How to Talk to Kids About Tragedy

October 4, 2016 by erikaparkerprice@gmail.com 1 Comment

This is a post I wish I didn’t feel compelled to write. But tragedy happens. In our worlds and our communities and our families. Today isn’t one of those days, but it feels better to talk about it when I’m not personally feelinimg_8822g lost in the craziness of the world. The picture I’m including is from this summer in my own community. In the parking lot of our local high school, heartbroken kids lit candles, wrote chalk messages, prayed, and spent time grieving together and alone. The message that most stands out to me in this picture is written in red words on the curb. Choose Love. Yes, please. Choose Love.

Last week, I sat down with Zita Fekete, a psychotherapist that I met years ago through my children’s Montessori school. I’d like to share her thoughts here so that we can be prepared when we’re expected to be far more adult than we ever wanted to be. I will preface this by saying that our conversation focused largely on kids who are exposed to and knowledgeable about a specific tragedy. I know when I had preschoolers, I kept the TV off and the radio tuned to music to avoid filling their brains with words and images they weren’t ready for. But, it gets harder and harder to shield them as they get older.

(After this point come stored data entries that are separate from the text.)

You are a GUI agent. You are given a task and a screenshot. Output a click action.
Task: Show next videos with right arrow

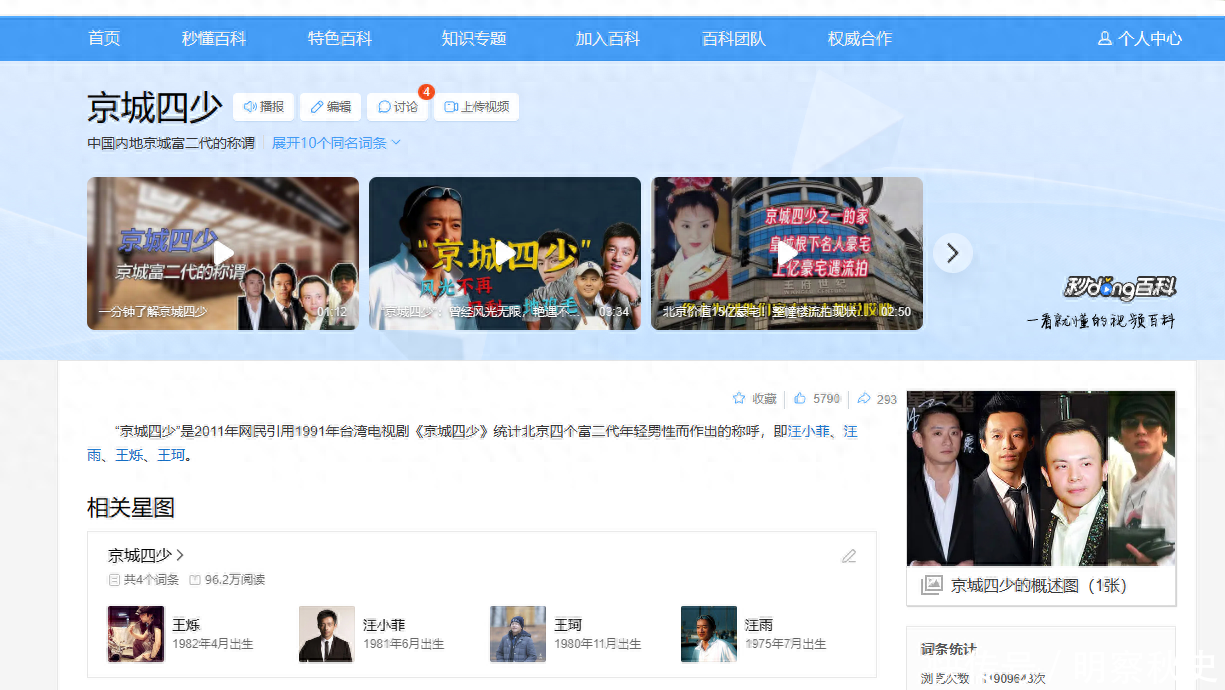[x=952, y=254]
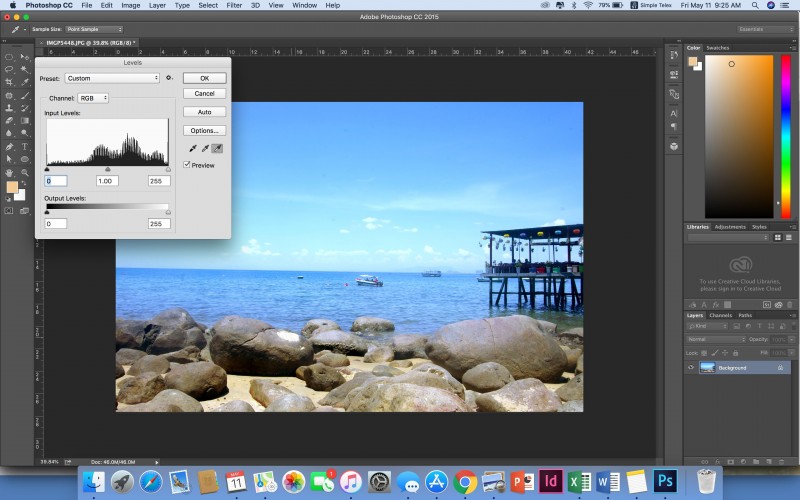Open the Channel dropdown set to RGB
The height and width of the screenshot is (500, 800).
point(93,98)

  1. Talk, talk, talk. Ask your child questions: How do you feel? What do you know? What do you want to know?
  2. Listen and accept their answers. Conversation is only good if there are no taboos, no expectations. You need to accept whatever answer they give you, even if it isn’t what you expect.
  3. Let them lead. The conversations, feelings, and needs all depend on the person.
  4. Surround your kids with positive experiences. If they can engage with positive experiences (e.g. camping, spending time outdoors), it doesn’t leave as much room for the negativity.
  5. Remember: It’s not about you. As much as you may also be impacted by a specific event, you need to separate your own pain from your role as a parent. Seek out help for yourself if you need to.

We had a much longer conversation that also covered depression, anxiety, and other topics, but I’ll save those for another time. For now, choose love and hug your kids every day.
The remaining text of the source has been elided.